Clemson football coach, Dabo Swinney uses the motivational motto, "best is the standard." I believe this is a great motto because many people don't realize the importance of standards. Some athletes don't even know what the standards of excellence are. If you don't know what it takes to succeed, then you most likely won't succeed. Many athletes train how they want to train, without any awareness of how their training compares to the standards of excellence. They may deceive themselves and think their training is good enough. They may say they work hard and smart, but relative to who? If their training isn't as good as their competition's training, then they won't be as good as them. The best athletes and teams have the best training. It's about as simple as that. If you want to be above average, you have to have above average training. If you want to be a conference champion, your training has to be the best in your conference. If you want to be a national champion, then you have to have the best training in the country. This isn't always true, of course. There are others factors of success besides the quality of your training/preparation/coaching, but the point is, if you want to be the best, you have to at least try to train better than your competition.

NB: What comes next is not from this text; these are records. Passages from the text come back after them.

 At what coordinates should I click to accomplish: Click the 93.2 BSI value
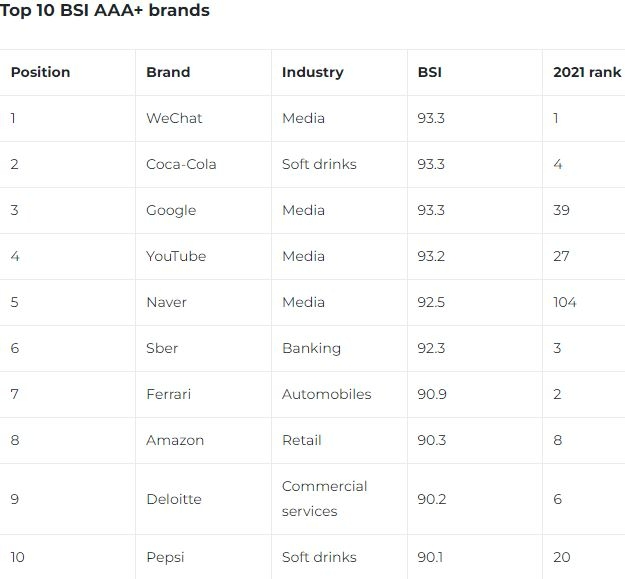(432, 256)
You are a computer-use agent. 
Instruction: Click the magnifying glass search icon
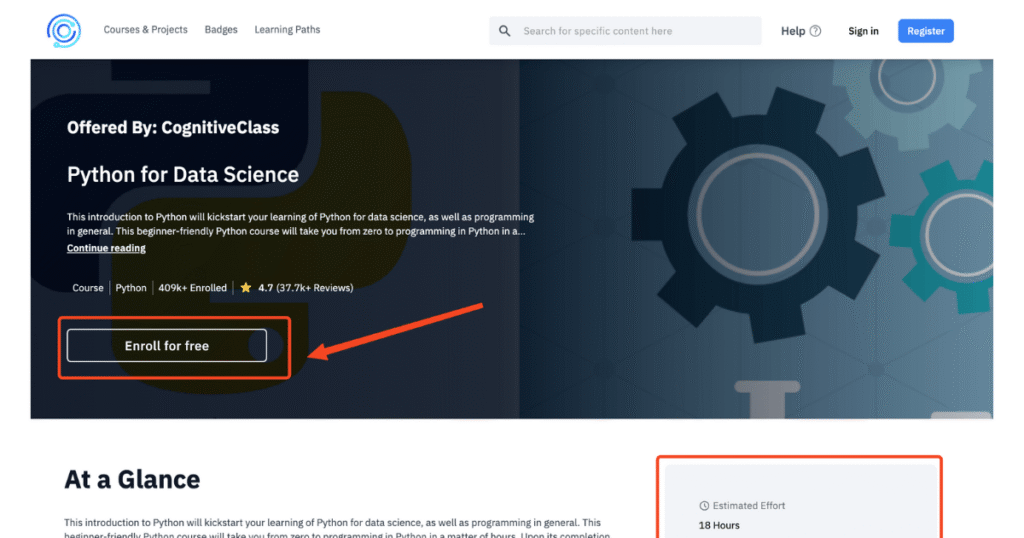point(505,31)
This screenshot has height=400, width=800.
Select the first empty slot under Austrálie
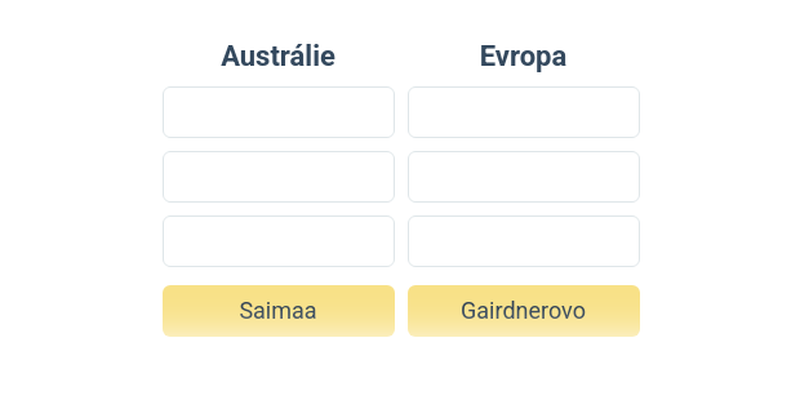click(278, 112)
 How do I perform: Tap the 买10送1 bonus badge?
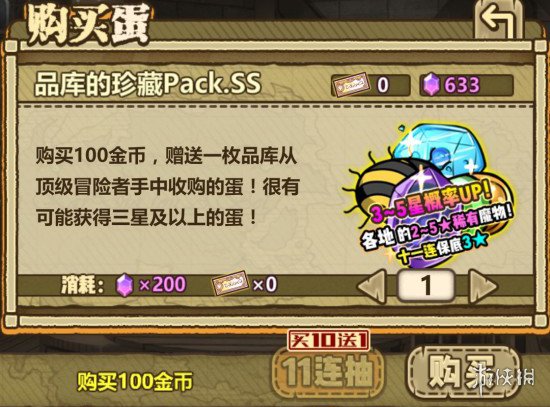click(x=328, y=340)
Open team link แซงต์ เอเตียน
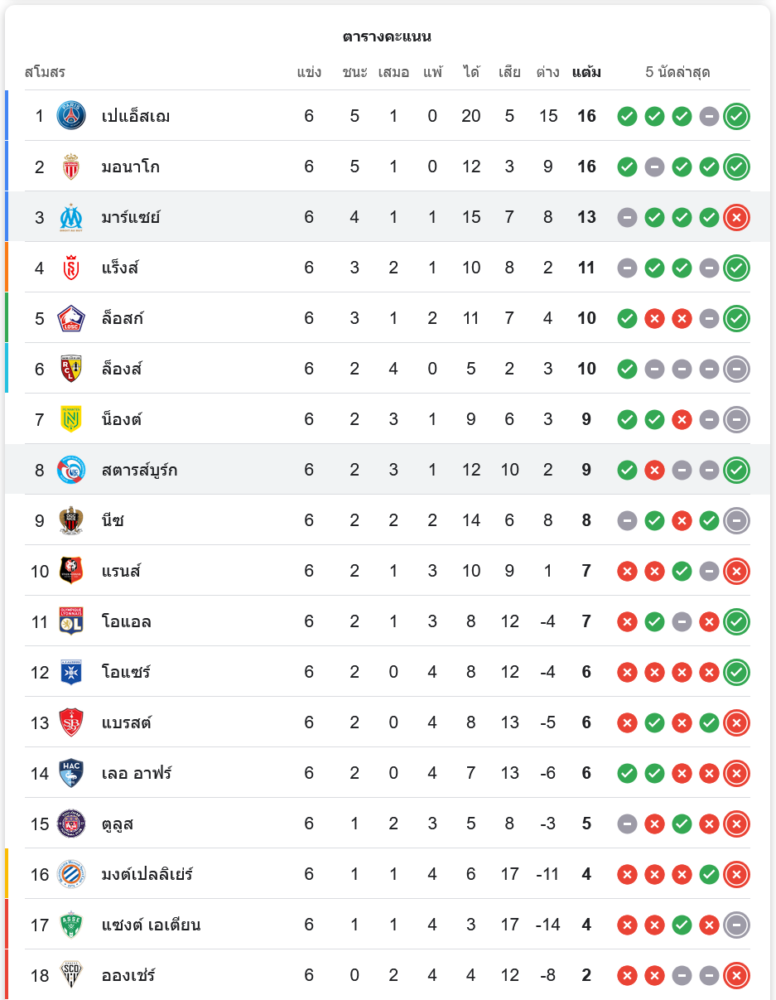Screen dimensions: 776x1000 point(150,925)
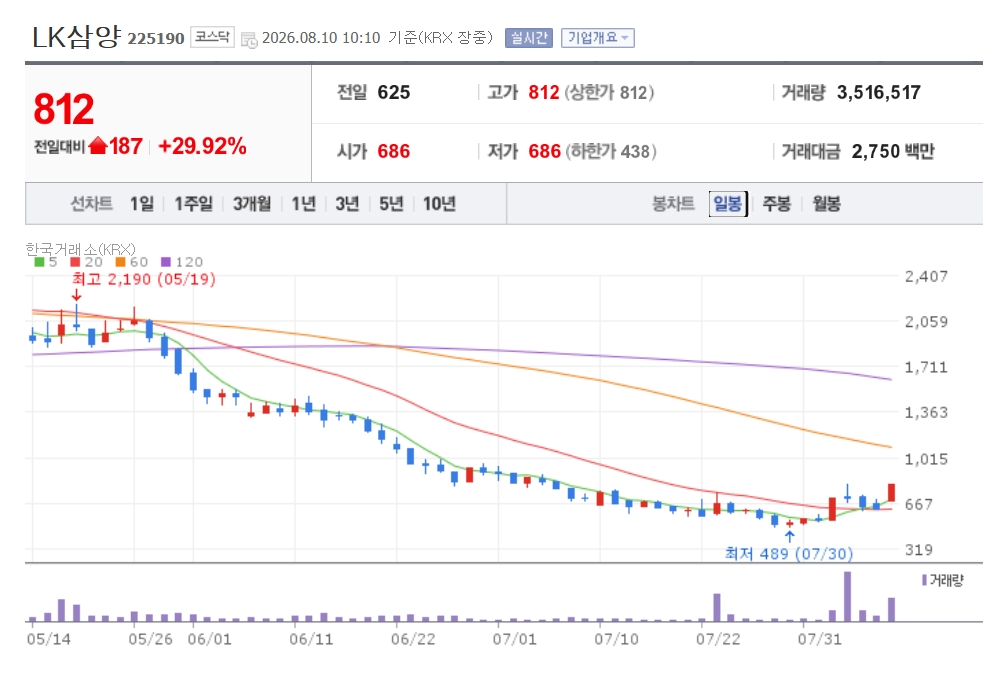983x676 pixels.
Task: Click the purple 거래량 volume legend icon
Action: [924, 580]
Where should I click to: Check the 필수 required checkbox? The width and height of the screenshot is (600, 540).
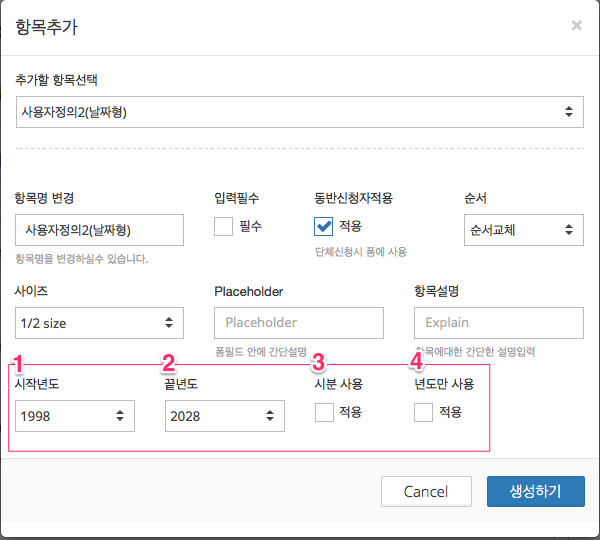223,227
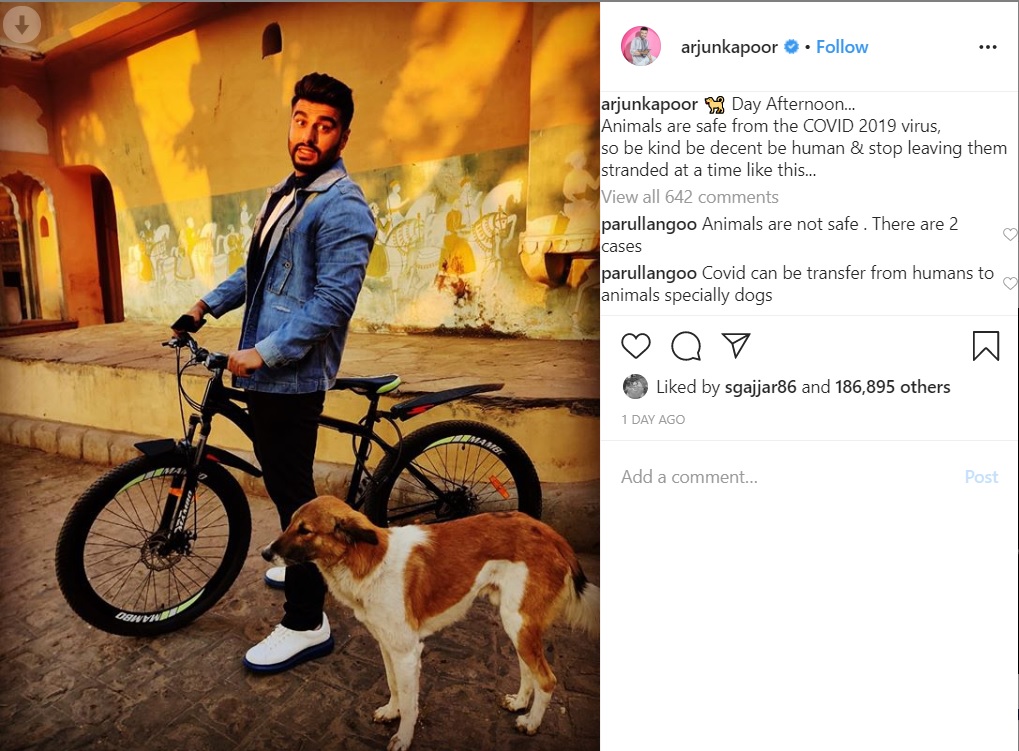The width and height of the screenshot is (1019, 751).
Task: Like parullangoo's 'Animals are not safe' comment
Action: pyautogui.click(x=1010, y=235)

The best athletes and coaches know the standards of excellence. They know what it takes to succeed. They know the outcome standards that they need to reach (example: an undefeated season). They also know the performance standards that they need to reach in games in order to reach their outcome standards/goals (example: points per game).  This helps them understand the training standards that they need to reach. They know how much training they need to do. They know how hard they need to train. They know how smart they need to train. They know specifically what their training needs to consist of. They also know specifically how they need to think and behave in games in order to reach their standards.

The best athletes and coaches don't just know the standards, they stick to them! They try their hardest to stay "above the line," as Urban Meyer says. They expect their players to reach these standards, and they are constantly leading them to do so. And since they always want to be among the best, they never lower their standards. They maintain the same standards each year, no matter who joins or leaves their team.

So as a coach, think about the standards that you want your team to reach. Make your standards clear so all your players understand them. Develop your leadership skills and system to provide the tools for your players to reach your standards. Then stick to your standards, and only lower them if you absolutely have to!

Lastly, make sure that your standards are realistic. A high school team doesn't need to train like a professional team. If standards are too high, players are less likely to buy into them, and they are more likely to burn out. Also, remember that being a perfectionist often causes more harm than good. Giving yourself some room for error can be very helpful.